Paper No. 237-23
Presentation Time: 8:00 AM-5:30 PM
USING FORAMINIFERA TO RECONSTRUCT PAST OCEAN OXYGEN CONCENTRATIONS
Foraminifera, single-celled organisms with a hard outer shell called a test, have been the focus of much research to reconstruct past ocean oxygen concentrations. This is because their test, made up of calcium carbonate, contains pores which seem to vary in size and abundance with oxygen concentrations (e.g., Rathburn et al., 2018). It is thought these pores become more prevalent in low oxygen conditions to facilitate gas exchange and the preservation of these features can help reconstruct environmental conditions in which foraminifera lived.
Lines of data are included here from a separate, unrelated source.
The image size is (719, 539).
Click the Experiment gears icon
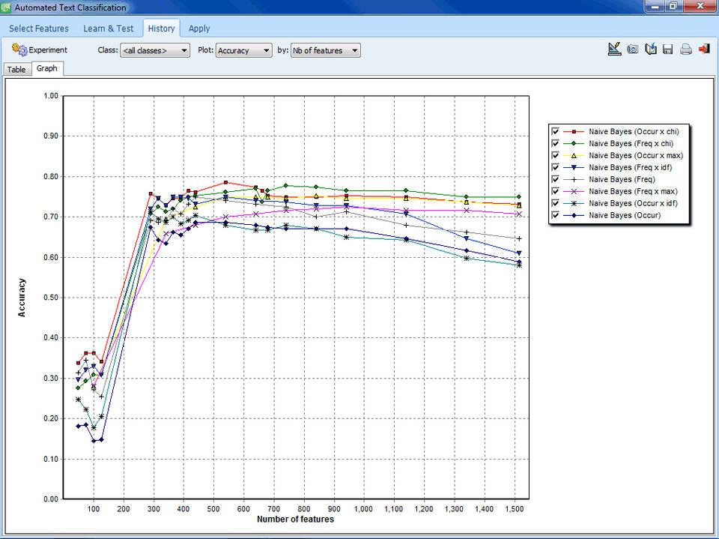[x=19, y=49]
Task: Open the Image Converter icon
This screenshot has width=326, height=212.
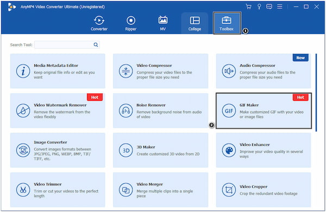Action: click(23, 150)
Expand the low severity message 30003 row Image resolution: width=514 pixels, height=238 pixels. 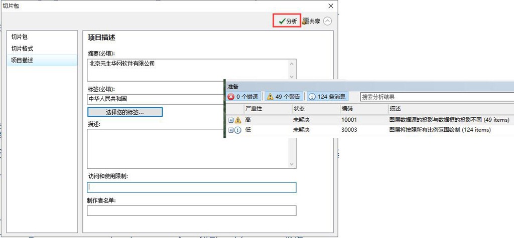click(x=231, y=130)
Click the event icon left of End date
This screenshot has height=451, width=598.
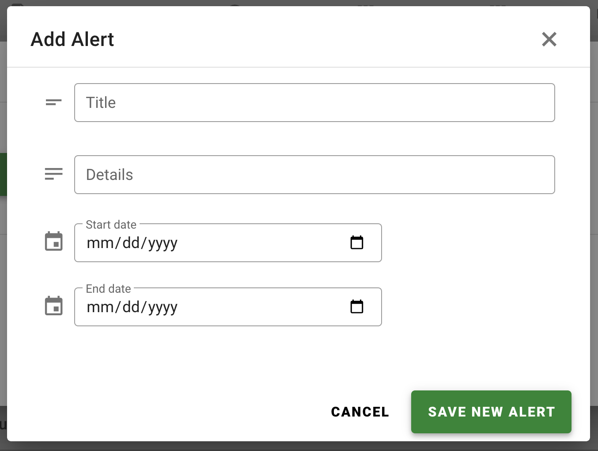(x=54, y=306)
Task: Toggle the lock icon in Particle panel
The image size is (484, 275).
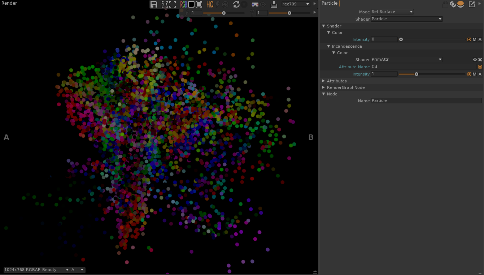Action: pyautogui.click(x=445, y=4)
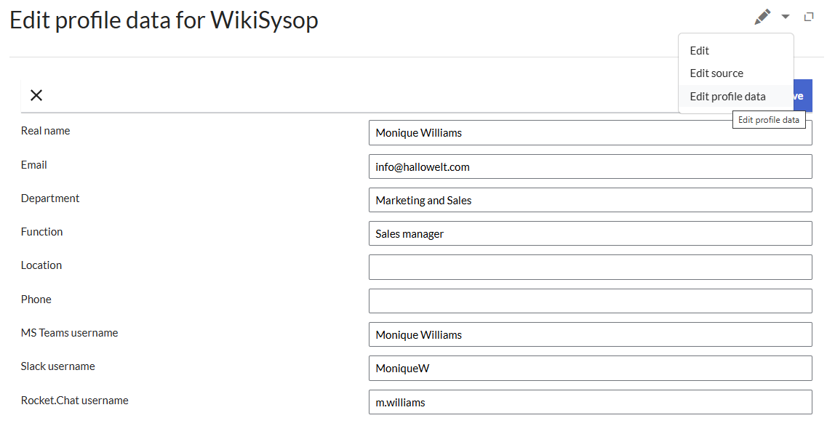835x434 pixels.
Task: Focus the MS Teams username field
Action: point(590,334)
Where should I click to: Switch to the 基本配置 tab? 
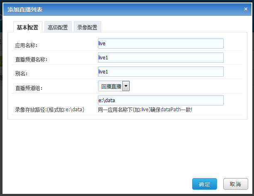coord(28,27)
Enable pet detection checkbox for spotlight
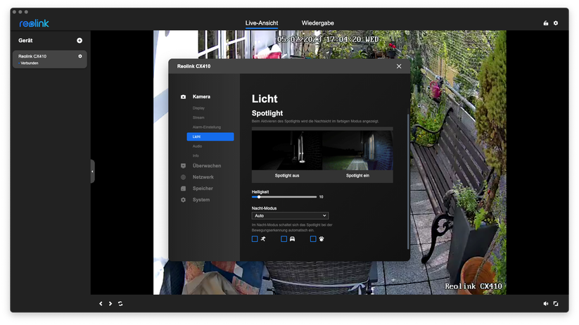 pyautogui.click(x=313, y=239)
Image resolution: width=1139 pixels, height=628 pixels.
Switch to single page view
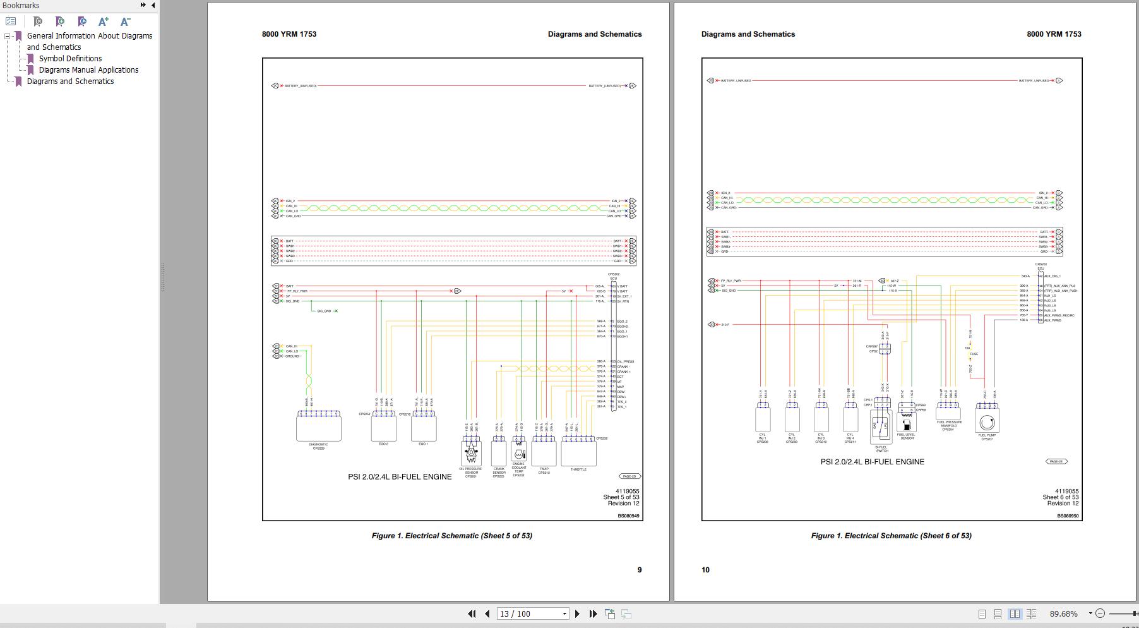(x=982, y=613)
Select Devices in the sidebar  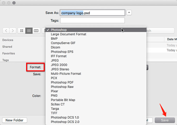[8, 40]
The surface area of the pores in the test of Cibicidoides wuellerstorfi, an epibenthic foraminifera common in the deep ocean, logarithmically decreases with increasing dissolved oxygen concentration (Rathburn et al., 2018). However, under anoxic conditions foraminiferal ecologies change and C. wuellerstorfi abundances decrease and species such as Bolivina spissa become dominant. As such, to apply oxygen reconstructions based on foraminifera pores it is necessary to apply the proxy on multiple species. This study seeks to extrapolate the work of Rathburn et al. (2018) to B. spissa to facilitate the application of this proxy downcore in records where oxygen is likely to significantly alter foraminiferal ecologies and abundances. It is not likely that C. wuellerstorfi and B. spissa would have the same response to changes in oxygen levels in the ocean because C. wuellerstorfi lives in bottom waters, which have more stable oxygen levels reflecting ocean bottom water conditions, while B. spissa lives within the sediment thereby influenced by pore waters which can be highly variable. The ultimate goal of this research is to determine if there is a consistent offset between the two species' responses to changes in oxygen levels, and to see if it is possible to combine their records into one complete oxygen proxy that would allow scientists to better understand how oxygen levels in the ocean have changed over time, and to track changes in marine ecosystems.